La situation serait-elle révélatrice d’un certain malaise du monde institutionnel flamand face à ces questions ? « Peut-être pas si étonnant » diront certains, si l’on en juge du parti qui domine le paysage politique flamand depuis sa percée électorale de 2010…La N-VA, parti nationaliste, semble ainsi jouer elle aussi sur une corde raide, flirtant souvent à la limite des « dérapages » racistes de ses représentants. Peut-on pour autant la mettre dans le même sac qu’un Schild & Vrienden ? Ou la considérer réellement comme un parti fasciste ?

Si l’on en croit ses représentants, la réponse est sans équivoque… Interviewé sur les ondes de La Première, Théo Francken n’hésitera pas à déclarer que « le racisme c’est pour les idiots » et à condamner par la même occasion les propos tenus par certains des membres de Schild & Vrienden dans le cadre de leurs conversations privées. Mais ce que cette interview dit en substance, c’est surtout qu’il est préférable de soigner la manière dont on exprime ses idées politiques (aussi radicales soient-elles).

Dans une belle leçon de style, le secrétaire d’État à l’asile et aux migrations expliquera donc la différence essentielle entre le fait « d’attaquer, insulter des personnes individuelles avec une autre couleur de peau » et le fait d’organiser le contrôle, la répression, l’enfermement et la déportation à grande échelle des populations migrantes. La différence fondamentale entre les deux résidant dans le fait que la mise en place d’une politique migratoire ferme (et mortifère) relève elle d’une rationalité économique sans faille… Point d’alternative possible ici.

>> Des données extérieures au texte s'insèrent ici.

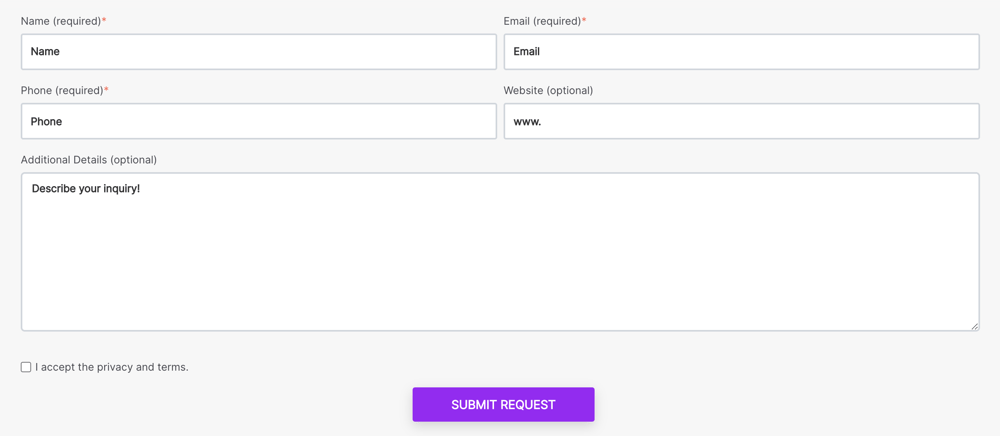This screenshot has height=436, width=1000.
Task: Click the text area resize handle
Action: (x=975, y=326)
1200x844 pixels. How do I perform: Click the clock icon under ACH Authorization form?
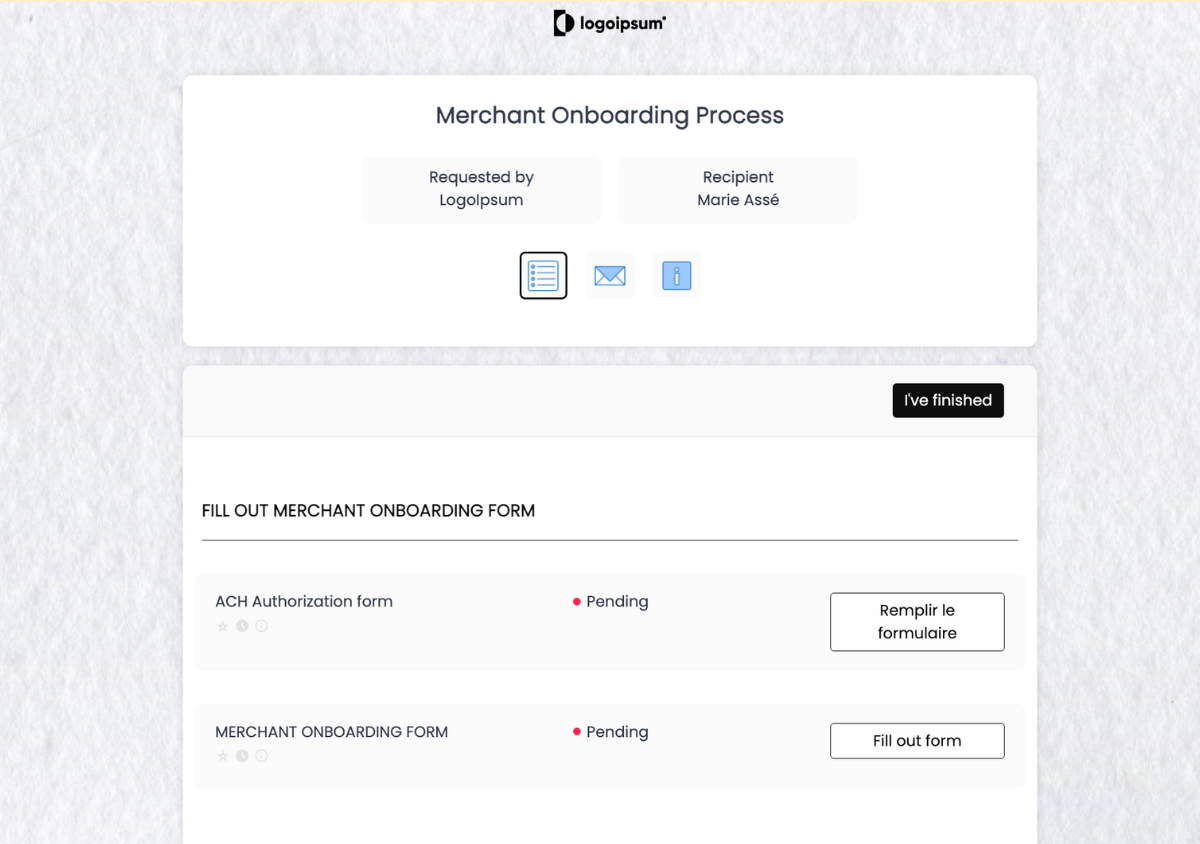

C’est un discours qui révèle bien la ligne assumée par le parti depuis son ascension fulgurante au pouvoir. La N-VA s’est ainsi spécialisée dans la capacité à dépasser systématiquement et chaque fois un peu plus, ce qui était autrefois généralement considéré comme la limite acceptable dans le champ politique. Le tout, une fois de plus, au nom de l’indépassable rationalité économique… Depuis cette position privilégiée, notamment au sein du gouvernement fédéral, le parti aura ainsi introduit entre autres : l’affaiblissement généralisé du système de sécurité sociale (en vue de sa régionalisation), de nombreuses coupes budgétaires dans les secteurs sociaux et éducatifs, un durcissement des politiques migratoires, des attaques répétées sur les droits sociaux visant à les réduire à un état minimal,… La liste est encore longue. Dans le même temps, cette politique fait la part belle aux avantages fiscaux pour les grandes entreprises, ne propose aucune solution à des questions qui pourraient paraître fondamentales pour renflouer les caisses de l’État, comme par exemple celle de la lutte contre l’évasion fiscale.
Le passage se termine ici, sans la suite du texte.